Day 5. In Santa Monica there is a mock Tudor building on the corner of a street that sells Heinz Tomato Soup for 4 bucks. You can get a bottle of Fairy for 7 or even a Yorkie Bar for too much. It looks like most of the shops in Stratford upon Avon in that it’s trying to look Tudor but isn’t, and it’s called “ye olde” something. In this case “Kings Head Shoppe“. It’s rather lovely to behold. I walk in and it seems to be doing a roaring trade. Santa Monica is where all the expat Brits tend to settle and I can see why. It’s got everything. It calls itself The City of Santa Monica and it sits on the edge of the Pacific Ocean.
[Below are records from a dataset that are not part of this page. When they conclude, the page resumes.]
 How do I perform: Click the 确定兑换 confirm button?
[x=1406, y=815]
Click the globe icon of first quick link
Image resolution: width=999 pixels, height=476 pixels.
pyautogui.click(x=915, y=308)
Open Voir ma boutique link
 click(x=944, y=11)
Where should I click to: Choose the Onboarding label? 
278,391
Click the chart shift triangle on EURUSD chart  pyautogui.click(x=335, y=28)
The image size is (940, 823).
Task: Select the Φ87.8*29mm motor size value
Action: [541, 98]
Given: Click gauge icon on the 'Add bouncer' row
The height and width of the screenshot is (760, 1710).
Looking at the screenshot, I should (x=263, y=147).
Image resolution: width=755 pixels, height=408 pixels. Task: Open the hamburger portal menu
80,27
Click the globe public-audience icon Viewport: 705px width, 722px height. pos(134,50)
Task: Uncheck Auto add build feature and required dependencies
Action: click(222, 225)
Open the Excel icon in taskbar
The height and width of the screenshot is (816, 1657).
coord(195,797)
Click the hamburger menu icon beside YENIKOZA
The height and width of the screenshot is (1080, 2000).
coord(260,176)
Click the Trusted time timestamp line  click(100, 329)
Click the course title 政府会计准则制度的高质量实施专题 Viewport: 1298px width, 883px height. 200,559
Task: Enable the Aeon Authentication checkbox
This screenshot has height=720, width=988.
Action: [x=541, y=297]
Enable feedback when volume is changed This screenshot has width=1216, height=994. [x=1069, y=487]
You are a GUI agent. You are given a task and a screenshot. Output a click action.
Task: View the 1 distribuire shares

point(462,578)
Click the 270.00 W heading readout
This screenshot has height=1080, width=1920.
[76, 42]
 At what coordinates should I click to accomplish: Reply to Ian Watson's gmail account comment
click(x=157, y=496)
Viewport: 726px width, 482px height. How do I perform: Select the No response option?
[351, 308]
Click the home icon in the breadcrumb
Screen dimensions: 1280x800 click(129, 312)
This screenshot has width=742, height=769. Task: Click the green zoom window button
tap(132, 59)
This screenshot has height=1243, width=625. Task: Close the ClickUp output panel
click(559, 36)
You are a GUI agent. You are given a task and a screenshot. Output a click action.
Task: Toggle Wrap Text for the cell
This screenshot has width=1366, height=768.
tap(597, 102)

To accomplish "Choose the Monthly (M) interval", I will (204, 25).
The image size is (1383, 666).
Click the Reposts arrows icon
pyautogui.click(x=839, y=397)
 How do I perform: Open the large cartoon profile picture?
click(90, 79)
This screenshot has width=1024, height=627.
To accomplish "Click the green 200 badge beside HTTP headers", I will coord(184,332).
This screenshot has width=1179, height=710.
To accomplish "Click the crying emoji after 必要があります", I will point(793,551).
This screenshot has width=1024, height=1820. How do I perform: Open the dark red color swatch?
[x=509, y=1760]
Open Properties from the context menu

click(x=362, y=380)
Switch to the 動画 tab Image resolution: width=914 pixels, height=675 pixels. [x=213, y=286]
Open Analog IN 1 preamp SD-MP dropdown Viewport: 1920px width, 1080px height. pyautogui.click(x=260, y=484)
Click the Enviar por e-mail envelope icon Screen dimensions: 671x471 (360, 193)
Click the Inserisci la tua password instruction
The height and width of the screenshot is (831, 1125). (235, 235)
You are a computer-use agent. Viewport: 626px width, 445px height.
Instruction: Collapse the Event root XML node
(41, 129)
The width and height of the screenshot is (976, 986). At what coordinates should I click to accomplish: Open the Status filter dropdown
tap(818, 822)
If you walk to the end of the pier you find a sign marking the end of Route 66. 2448 miles from Chicago, the road out west. You’ve made it pilgrim. This is the end of the road. Sit yourself down and have yourself a Jammie Dodger. That’ll be 4 dollars.
The town itself has a huge centre full of shops. There are pedestrianised boulevards, coffee shops, the first bookshop I’ve seen since I arrived, and chain stores. It’s like Milton Keynes with vomiting stegosaurus fountains instead of concrete cows. So I go shopping. There are no yoga mats for less than 50 bucks anywhere in Venice, but of course one for 10 in T (J?!) Maxx which I snag as I’ve taken to doing yoga every morning. When in Rome. Then I book myself a ticket for the matinee of Lalaland at 3.45. I call it research. And maybe it will cheer me up with the inauguration looming. Armed with ticket and mat I wander towards the ocean to prevent a shopping spree. The sun is blazing after a night full of rain, and I want to put my hand in the water. But I get distracted. There’s a bloody great big promenade with a funfair on it where Route 66 ends. Ferris wheels, roller coasters, fortune tellers, games. I burn 2 dollars in a ball shooting machine and get 500 tickets which nets me a vile fluffy pink tiger eating someone’s heart. Clutching it by the neck as a toddler would I become fascinated by the Pacific. I love the sea. Even in London I live by water. But this ocean… I can’t even contemplate the distances. I watch a man fishing at the end of the pier. He keeps pulling them in and chucking them back. Too small. But there are plenty of fish in this sea. My thoughts sink into it. I get out my phone and track ahead on the map. Page after page of scroll and then you barely miss New Zealand. I imagine striking out into it in a canoe. Vast.


Pulling myself away I go and immerse myself in Lalaland. I can tell you now after 5 days, it’s hard hitting documentary realism. Once again I’m lost in fantastic reverie. Here’s to the ones who dream. By the time I leave the cinema I’ve cried so much my beard is soaking wet. I was going to walk home, but I’m a wreck, and uber pool is 2.99. Trump gets in tomorrow. The cold is blowing in across the desert and tomorrow it will rain. My uber driver says “I honestly keep hoping I’m about to wake up from a terrible dream.” Ugh. Back to reality. What I wouldn’t pay for a comforting can of Heinz tomato soup.